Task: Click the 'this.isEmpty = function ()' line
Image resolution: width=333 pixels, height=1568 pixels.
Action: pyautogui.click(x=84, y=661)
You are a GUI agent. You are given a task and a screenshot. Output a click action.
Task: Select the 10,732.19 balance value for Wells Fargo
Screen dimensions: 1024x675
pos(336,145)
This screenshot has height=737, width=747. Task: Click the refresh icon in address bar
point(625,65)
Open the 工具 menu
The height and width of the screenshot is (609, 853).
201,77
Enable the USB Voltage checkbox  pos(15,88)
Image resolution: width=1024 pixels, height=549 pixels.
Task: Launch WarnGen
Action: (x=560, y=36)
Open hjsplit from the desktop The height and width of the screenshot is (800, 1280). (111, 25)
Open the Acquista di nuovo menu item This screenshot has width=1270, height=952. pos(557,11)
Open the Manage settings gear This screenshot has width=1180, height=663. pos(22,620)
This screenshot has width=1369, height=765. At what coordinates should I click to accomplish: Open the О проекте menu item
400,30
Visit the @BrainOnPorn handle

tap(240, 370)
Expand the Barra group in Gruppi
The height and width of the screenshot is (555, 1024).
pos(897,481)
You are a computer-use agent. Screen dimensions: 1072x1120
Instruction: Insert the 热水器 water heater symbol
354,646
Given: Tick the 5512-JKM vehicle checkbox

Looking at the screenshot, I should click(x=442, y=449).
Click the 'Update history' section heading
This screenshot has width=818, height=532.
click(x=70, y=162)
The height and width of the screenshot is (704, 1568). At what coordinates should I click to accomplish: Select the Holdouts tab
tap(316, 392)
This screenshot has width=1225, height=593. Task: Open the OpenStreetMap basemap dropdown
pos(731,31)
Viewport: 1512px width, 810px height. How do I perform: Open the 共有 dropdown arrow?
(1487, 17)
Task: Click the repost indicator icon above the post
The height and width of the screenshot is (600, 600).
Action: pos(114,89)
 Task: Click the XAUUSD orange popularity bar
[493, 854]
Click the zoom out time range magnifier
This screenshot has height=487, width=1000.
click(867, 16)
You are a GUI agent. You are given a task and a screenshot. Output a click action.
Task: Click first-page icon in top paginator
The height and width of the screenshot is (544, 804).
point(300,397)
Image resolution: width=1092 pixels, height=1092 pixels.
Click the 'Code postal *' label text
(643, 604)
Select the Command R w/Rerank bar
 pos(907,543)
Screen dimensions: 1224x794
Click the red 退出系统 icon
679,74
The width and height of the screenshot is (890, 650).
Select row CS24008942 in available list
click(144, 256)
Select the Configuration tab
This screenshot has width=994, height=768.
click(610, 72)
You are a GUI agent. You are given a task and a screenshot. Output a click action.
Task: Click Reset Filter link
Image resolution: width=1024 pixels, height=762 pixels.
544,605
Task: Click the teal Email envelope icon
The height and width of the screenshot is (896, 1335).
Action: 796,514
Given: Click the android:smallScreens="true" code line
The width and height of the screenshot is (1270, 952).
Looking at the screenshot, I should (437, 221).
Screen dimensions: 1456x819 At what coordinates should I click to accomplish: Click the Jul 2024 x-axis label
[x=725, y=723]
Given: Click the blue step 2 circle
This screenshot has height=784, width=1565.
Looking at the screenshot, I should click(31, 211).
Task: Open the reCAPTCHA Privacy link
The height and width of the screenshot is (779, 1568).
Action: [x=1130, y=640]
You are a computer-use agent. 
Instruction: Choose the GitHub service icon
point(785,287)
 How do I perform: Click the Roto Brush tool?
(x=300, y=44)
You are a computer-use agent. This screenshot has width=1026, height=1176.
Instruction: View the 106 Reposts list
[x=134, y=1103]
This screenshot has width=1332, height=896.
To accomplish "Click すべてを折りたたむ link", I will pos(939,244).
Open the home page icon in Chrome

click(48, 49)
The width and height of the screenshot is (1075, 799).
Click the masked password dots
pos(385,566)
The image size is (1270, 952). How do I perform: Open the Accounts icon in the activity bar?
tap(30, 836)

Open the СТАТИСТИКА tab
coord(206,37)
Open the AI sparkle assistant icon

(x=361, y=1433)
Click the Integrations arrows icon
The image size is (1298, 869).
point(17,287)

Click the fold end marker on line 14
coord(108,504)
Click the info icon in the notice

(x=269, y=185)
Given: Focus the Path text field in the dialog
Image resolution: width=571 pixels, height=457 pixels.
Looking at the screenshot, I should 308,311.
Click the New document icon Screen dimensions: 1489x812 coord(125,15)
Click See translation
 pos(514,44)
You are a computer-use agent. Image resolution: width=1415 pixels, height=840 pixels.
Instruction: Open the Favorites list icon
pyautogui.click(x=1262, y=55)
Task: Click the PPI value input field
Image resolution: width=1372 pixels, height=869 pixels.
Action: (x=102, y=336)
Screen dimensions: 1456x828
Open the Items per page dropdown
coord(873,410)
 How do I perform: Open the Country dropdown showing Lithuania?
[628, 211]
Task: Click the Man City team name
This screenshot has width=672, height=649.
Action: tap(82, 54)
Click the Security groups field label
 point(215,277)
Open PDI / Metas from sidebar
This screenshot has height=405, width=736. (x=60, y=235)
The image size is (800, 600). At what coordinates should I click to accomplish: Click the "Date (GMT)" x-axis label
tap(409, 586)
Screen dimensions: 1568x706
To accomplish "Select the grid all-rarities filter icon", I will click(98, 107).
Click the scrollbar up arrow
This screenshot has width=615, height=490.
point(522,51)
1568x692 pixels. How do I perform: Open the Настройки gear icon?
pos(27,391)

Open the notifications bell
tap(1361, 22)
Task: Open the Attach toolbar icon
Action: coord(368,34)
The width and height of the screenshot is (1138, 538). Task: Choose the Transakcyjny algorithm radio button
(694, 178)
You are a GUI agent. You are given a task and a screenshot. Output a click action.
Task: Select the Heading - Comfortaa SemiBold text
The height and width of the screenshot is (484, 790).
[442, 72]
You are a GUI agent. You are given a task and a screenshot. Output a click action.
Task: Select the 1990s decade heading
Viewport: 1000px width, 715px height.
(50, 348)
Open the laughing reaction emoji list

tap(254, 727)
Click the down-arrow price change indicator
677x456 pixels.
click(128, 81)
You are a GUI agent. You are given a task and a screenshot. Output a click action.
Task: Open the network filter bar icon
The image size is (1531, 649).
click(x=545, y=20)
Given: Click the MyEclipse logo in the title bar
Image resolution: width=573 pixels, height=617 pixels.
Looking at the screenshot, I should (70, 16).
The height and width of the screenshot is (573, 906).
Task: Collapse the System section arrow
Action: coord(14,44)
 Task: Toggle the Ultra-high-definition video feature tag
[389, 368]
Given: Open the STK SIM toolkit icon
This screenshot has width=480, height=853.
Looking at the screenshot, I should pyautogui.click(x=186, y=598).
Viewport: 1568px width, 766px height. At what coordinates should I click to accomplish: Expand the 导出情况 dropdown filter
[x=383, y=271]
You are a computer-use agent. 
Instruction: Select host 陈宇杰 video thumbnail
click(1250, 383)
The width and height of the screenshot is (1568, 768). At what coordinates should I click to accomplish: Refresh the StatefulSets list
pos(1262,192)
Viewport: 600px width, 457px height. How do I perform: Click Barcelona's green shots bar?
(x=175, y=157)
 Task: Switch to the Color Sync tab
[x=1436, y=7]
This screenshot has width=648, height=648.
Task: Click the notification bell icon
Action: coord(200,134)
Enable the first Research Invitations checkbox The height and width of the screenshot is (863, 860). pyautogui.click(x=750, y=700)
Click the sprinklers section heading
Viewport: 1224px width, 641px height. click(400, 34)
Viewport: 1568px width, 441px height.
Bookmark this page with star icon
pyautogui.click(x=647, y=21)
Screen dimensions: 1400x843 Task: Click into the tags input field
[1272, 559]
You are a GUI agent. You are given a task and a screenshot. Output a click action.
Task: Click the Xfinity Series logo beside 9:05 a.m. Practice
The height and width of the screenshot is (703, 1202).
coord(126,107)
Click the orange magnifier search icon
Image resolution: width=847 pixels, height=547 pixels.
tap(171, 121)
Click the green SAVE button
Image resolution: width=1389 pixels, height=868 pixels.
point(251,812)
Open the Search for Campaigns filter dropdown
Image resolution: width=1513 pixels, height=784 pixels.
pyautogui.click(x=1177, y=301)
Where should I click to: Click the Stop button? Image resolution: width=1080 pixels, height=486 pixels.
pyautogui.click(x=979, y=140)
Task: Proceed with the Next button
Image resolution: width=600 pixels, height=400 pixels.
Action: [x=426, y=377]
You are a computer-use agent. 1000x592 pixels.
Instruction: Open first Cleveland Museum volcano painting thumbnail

****

Set exercise — How many lines in the records above contain the string "Enable"? Case counts. Reply with the number only.

Answer in full — 2